On 27 September, the Presidium of the Central Control Commission hastily convened to investigate and deal with the Ryutin group. Twenty-four members attended, including Yan Rudzutak, Yemelyan Yaroslavsky, Avel Yenukidze, Aaron Soltz, and Lenin's sister, Maria Ilyinichna Ulyanova. They authorized the OGPU "to uncover the still undetected members of Ryutin's counterrevolutionary group" and to acquaint "these white guard criminals...with the entire strictness of revolutionary law". The final report of the Presidium, released on 9 October, expelled twenty-four people from the CPSU and banished them from Moscow for varying lengths of time. The members of the Union were characterized as "degenerate elements who have become the enemies of communism and of Soviet power, as traitors to the party and the working class, who have tried to form an underground bourgeois-kulak organization under a fake 'Marxist-Leninist' banner for the purpose of restoring capitalism in general and kulakdom in particular in the USSR". The OGPU referred the matter of Ryutin's fate to the ruling Politburo.

== Historical analysis ==
A stenographic record of this Politburo meeting has not been located. A number of historians, led by Robert Conquest, have adopted the argument first advanced by Boris Nicolaevsky in "The Letter of an Old Bolshevik" (1936), that a division existed in the Politburo between moderates and hardliners.
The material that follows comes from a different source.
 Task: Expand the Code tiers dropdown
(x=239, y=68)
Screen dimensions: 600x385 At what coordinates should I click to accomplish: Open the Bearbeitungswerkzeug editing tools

Stalin argued that Ryutin deserved the death penalty, because his Appeal could inspire its readers to acts of terrorism and a palace coup. A moderate bloc of Politburo members opposed Stalin, because they were unwilling to violate Lenin's stricture against the spilling of Bolshevik blood. Sergei Kirov supposedly spoke with "particular force against the recourse to the death penalty" and was joined to a greater or lesser extent by Sergo Ordzhonikidze, Valerian Kuibyshev, Stanislav Kosior, and Yan Rudzutak, while Stalin's position was supported only by Lazar Kaganovich. According to historian J. Arch Getty, Nicolaevsky's story is a "persistent myth." He points to an incident from eighteen months before when the Politburo voted for a very harsh penalty for the opposition and Stalin moderated the punishment. It is known that Ryutin received the harshest penalty. He was sentenced to ten years imprisonment.

Former United Opposition leaders Grigory Zinoviev and Lev Kamenev, who had read the Platform, were also expelled from the CPSU in October 1932 and exiled to the Urals region for failure to report the incident to the secret police. Pierre Broué theorized that the Ryutin group was part of a larger anti-Stalin bloc formed in 1932, of which Trotsky and Smirnov were members and which was potentially in contact with Zinoviev and Kamenev around the time of their 1932 expulsion. Some of Trotsky's letters mention that some "rightists" were members of the bloc, none of which were named. As Ryutin and his allies were the only rightist group opposing Stalin at the time, they are the most likely to be those who Trotsky was mentioning. The bloc most likely dissolved in early 1933, when Ryutin and Smirnov were arrested.

Ryutin was eventually executed on 10 January 1937, during the Great Purge, which also claimed the lives of Bukharin, Zinoviev, Kamenev, Kosior, Rudzutak, Uglanov, Yenukidze, Rykov and most of the rest of the Old Bolsheviks.